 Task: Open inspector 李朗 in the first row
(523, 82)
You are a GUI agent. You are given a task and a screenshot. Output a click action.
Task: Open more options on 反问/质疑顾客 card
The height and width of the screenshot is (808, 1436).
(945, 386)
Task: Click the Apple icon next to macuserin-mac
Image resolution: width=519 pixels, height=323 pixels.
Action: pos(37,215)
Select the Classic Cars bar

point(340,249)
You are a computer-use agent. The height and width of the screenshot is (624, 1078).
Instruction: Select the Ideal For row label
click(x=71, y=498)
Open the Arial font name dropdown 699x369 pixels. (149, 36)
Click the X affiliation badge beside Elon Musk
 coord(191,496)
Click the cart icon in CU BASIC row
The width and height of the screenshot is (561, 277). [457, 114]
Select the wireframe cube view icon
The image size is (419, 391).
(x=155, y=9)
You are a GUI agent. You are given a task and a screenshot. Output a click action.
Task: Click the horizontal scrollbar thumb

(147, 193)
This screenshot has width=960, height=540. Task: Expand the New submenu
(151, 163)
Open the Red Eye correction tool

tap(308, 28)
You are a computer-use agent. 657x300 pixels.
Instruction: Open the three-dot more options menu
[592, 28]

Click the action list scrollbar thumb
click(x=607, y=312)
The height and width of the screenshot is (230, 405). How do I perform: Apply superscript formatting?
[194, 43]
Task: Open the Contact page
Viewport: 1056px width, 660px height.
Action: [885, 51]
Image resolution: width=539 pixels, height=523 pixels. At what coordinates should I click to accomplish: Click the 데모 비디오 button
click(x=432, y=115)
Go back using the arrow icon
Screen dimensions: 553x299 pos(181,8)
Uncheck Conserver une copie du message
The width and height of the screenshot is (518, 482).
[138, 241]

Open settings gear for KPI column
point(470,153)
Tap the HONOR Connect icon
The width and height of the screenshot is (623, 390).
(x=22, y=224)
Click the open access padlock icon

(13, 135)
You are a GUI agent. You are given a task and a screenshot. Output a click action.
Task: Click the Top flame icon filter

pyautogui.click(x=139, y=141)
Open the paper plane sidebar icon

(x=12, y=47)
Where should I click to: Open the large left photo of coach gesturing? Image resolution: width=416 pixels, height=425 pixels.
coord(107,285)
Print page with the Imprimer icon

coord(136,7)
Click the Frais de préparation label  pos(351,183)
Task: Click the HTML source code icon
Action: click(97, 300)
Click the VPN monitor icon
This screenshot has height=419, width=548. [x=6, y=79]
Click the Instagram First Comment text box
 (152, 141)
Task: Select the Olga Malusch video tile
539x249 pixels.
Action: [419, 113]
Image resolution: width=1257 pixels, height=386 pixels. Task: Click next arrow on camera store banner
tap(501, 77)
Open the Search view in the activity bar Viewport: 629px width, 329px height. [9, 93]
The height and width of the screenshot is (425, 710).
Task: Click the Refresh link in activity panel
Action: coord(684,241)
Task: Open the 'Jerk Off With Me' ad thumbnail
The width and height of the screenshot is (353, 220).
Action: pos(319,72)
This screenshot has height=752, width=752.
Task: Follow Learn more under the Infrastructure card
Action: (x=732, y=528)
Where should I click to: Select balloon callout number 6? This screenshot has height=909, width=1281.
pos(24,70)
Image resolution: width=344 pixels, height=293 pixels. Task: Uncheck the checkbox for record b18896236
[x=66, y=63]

(What the task asks): The answer is every entry, repeated word for word.

(Exercise answer):
 Task: Open inspector 李朗 in the first row
(523, 82)
You are a GUI agent. You are given a task and a screenshot. Output a click action.
Task: Open more options on 反问/质疑顾客 card
The height and width of the screenshot is (808, 1436).
(945, 386)
Task: Click the Apple icon next to macuserin-mac
Image resolution: width=519 pixels, height=323 pixels.
Action: pos(37,215)
Select the Classic Cars bar

point(340,249)
You are a computer-use agent. The height and width of the screenshot is (624, 1078).
Instruction: Select the Ideal For row label
click(x=71, y=498)
Open the Arial font name dropdown 699x369 pixels. (149, 36)
Click the X affiliation badge beside Elon Musk
 coord(191,496)
Click the cart icon in CU BASIC row
The width and height of the screenshot is (561, 277). [457, 114]
Select the wireframe cube view icon
The image size is (419, 391).
(x=155, y=9)
You are a GUI agent. You are given a task and a screenshot. Output a click action.
Task: Click the horizontal scrollbar thumb

(147, 193)
This screenshot has width=960, height=540. Task: Expand the New submenu
(151, 163)
Open the Red Eye correction tool

tap(308, 28)
You are a computer-use agent. 657x300 pixels.
Instruction: Open the three-dot more options menu
[592, 28]

Click the action list scrollbar thumb
click(x=607, y=312)
The height and width of the screenshot is (230, 405). How do I perform: Apply superscript formatting?
[194, 43]
Task: Open the Contact page
Viewport: 1056px width, 660px height.
Action: [885, 51]
Image resolution: width=539 pixels, height=523 pixels. At what coordinates should I click to accomplish: Click the 데모 비디오 button
click(x=432, y=115)
Go back using the arrow icon
Screen dimensions: 553x299 pos(181,8)
Uncheck Conserver une copie du message
The width and height of the screenshot is (518, 482).
[138, 241]

Open settings gear for KPI column
point(470,153)
Tap the HONOR Connect icon
The width and height of the screenshot is (623, 390).
(x=22, y=224)
Click the open access padlock icon

(13, 135)
You are a GUI agent. You are given a task and a screenshot. Output a click action.
Task: Click the Top flame icon filter

pyautogui.click(x=139, y=141)
Open the paper plane sidebar icon

(x=12, y=47)
Where should I click to: Open the large left photo of coach gesturing? Image resolution: width=416 pixels, height=425 pixels.
coord(107,285)
Print page with the Imprimer icon

coord(136,7)
Click the Frais de préparation label  pos(351,183)
Task: Click the HTML source code icon
Action: click(97, 300)
Click the VPN monitor icon
This screenshot has height=419, width=548. [x=6, y=79]
Click the Instagram First Comment text box
 (152, 141)
Task: Select the Olga Malusch video tile
539x249 pixels.
Action: [419, 113]
Image resolution: width=1257 pixels, height=386 pixels. Task: Click next arrow on camera store banner
tap(501, 77)
Open the Search view in the activity bar Viewport: 629px width, 329px height. [9, 93]
The height and width of the screenshot is (425, 710).
Task: Click the Refresh link in activity panel
Action: coord(684,241)
Task: Open the 'Jerk Off With Me' ad thumbnail
The width and height of the screenshot is (353, 220).
Action: pos(319,72)
This screenshot has height=752, width=752.
Task: Follow Learn more under the Infrastructure card
Action: (x=732, y=528)
Where should I click to: Select balloon callout number 6? This screenshot has height=909, width=1281.
pos(24,70)
Image resolution: width=344 pixels, height=293 pixels. Task: Uncheck the checkbox for record b18896236
[x=66, y=63]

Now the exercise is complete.